# FITNESS and NUTRITION FORUM > **CONFIDENTIAL** BLOOD TESTING and 5 Day STEROID CLEANSE! >  got my bloodwork back...oh no.

## Mazzive_T

hi guys. im from england in the uk.

things have been a bit weird sexually with my gf the past few weeks, i can either have sex and last forever but not cum, or be having sex with a 3/4 on. so last tuesday i went and got some bloodwork done, and i got back the results today.

She did my liver and kidneys which came back alrite, and i asked her to do test levels, LH, FSH, progesterone, prolactin, and estrogen, after seeking some advice from fellow users and this board.
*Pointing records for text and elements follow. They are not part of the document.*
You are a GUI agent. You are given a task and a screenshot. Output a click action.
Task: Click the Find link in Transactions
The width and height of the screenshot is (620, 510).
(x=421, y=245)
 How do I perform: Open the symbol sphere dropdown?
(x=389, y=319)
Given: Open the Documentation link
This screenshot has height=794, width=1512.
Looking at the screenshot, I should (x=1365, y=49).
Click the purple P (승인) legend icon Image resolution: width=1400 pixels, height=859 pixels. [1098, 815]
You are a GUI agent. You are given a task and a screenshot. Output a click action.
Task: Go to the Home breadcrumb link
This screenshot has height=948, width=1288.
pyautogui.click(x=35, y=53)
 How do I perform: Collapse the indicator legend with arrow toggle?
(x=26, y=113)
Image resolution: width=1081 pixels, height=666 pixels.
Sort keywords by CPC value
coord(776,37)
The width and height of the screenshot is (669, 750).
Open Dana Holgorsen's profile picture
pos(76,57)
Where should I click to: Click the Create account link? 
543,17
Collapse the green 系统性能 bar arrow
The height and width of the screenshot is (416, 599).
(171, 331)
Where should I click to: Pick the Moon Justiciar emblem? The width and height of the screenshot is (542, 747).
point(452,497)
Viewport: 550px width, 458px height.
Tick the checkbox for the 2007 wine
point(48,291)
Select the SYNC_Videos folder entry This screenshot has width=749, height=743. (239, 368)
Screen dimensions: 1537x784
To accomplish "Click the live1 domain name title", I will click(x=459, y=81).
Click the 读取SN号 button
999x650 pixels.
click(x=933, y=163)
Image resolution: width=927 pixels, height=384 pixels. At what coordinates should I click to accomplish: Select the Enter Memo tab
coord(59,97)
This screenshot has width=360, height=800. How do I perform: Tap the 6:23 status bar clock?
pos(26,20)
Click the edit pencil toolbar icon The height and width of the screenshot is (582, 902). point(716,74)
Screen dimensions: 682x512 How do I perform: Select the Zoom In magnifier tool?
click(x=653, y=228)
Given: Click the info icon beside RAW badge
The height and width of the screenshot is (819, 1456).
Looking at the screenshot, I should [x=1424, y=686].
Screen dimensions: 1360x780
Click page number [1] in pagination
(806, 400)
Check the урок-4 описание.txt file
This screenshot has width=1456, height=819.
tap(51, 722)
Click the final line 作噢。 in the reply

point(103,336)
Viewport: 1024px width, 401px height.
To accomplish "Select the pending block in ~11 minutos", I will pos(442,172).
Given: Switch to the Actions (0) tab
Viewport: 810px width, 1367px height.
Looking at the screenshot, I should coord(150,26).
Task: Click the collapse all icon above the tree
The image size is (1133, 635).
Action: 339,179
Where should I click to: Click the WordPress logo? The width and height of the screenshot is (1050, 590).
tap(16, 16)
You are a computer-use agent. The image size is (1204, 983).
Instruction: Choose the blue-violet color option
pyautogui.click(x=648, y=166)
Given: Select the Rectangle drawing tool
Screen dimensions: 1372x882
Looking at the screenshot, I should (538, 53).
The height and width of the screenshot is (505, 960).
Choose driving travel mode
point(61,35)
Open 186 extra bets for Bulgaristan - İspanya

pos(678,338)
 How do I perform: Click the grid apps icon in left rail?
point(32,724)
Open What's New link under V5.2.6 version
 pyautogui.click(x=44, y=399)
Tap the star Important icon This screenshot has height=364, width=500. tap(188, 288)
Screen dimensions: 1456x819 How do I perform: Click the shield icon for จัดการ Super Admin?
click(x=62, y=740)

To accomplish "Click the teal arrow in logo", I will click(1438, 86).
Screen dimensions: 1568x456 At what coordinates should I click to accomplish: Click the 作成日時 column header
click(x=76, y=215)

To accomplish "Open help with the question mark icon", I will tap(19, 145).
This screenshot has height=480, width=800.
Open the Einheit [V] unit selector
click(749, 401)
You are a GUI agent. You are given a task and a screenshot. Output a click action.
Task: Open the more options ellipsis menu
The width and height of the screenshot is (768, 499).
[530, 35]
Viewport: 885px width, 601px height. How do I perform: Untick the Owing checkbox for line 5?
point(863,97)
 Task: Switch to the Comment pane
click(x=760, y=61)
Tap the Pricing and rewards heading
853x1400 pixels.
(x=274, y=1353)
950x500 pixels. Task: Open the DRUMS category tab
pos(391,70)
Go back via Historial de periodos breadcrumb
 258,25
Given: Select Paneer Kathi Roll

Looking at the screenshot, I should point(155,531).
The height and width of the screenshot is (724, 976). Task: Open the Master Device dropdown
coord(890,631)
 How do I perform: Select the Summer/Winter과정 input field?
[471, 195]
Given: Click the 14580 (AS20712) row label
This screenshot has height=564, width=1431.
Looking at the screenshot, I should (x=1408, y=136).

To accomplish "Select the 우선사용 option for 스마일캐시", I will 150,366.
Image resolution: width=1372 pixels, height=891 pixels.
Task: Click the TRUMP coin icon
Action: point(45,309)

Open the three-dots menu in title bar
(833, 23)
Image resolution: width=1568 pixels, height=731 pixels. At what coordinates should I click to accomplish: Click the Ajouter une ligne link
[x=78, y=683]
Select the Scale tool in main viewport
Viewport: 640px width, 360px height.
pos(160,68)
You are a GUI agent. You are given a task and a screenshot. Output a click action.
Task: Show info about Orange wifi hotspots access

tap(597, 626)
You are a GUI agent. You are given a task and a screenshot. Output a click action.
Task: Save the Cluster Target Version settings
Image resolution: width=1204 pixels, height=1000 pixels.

She did put through to test my blood for all of them but refused to do the progesterone, prolactin and estrogen as she said if the LH, FSH and test levels came back ok then there wouldnt be a problem with the other three.

Im 20, regrettably i have been using since 16 and have done 7 cycles. Ive used dbol , adrol, sus, deca , eq, test e, test p, and npp. My last cycle that started in july and finished late september, think i ran a 12 or 14 weeker, was as follows:

Weeks 1-14 EQ 600mg/week
Weeks 1-12 Test E 500mg/week
Week 1-10 Deca 600mg/week
Weeks 1-6 Test P 100mg/day (to kickstart cycle)
Week 1-6 Dbol 50mg/day (again to kickstart and i like the strength gains)

I did a proper PCT of

Weeks 12-16 HCG 500IU E3D
Weeks 14-18 Aromasin 25mg ED
Weeks 14-20 Tamoxifen 20mg ED

My results were as follows today:

Test levels normal range is 9-40, mine was 10. (shocking for a 20 year old)
LH normal levels 1-1.5 mine just said <1.
FSH normal leves 1-1.5 mine just said < 1.

Basically im completley shutdown. shes referred me to a drugs clinic which deals with steroid users and heroin users. I think i might meet an endocrinologist along the road now somewhere too. and be given something to get my pituratry gland back working and something to boost my t.levels. i guess.

So i have a problem. But what i dont get is why its happening now 5 months after my cycle, after a proper PCT too. And what annoys me is that yes ive been an idiot and started during puberty so im gunna be ****ed up, but there are lads i know who stay on for 6 months, 12 months, 18 months, and even one fella whos been on constantly (he says he does a few weeks clomid once in a while) for 10 years between the ages of 16 and 26 - and hes got a perfectly heathy boy too! And were talking 40ml a week they will take, proper abusing it.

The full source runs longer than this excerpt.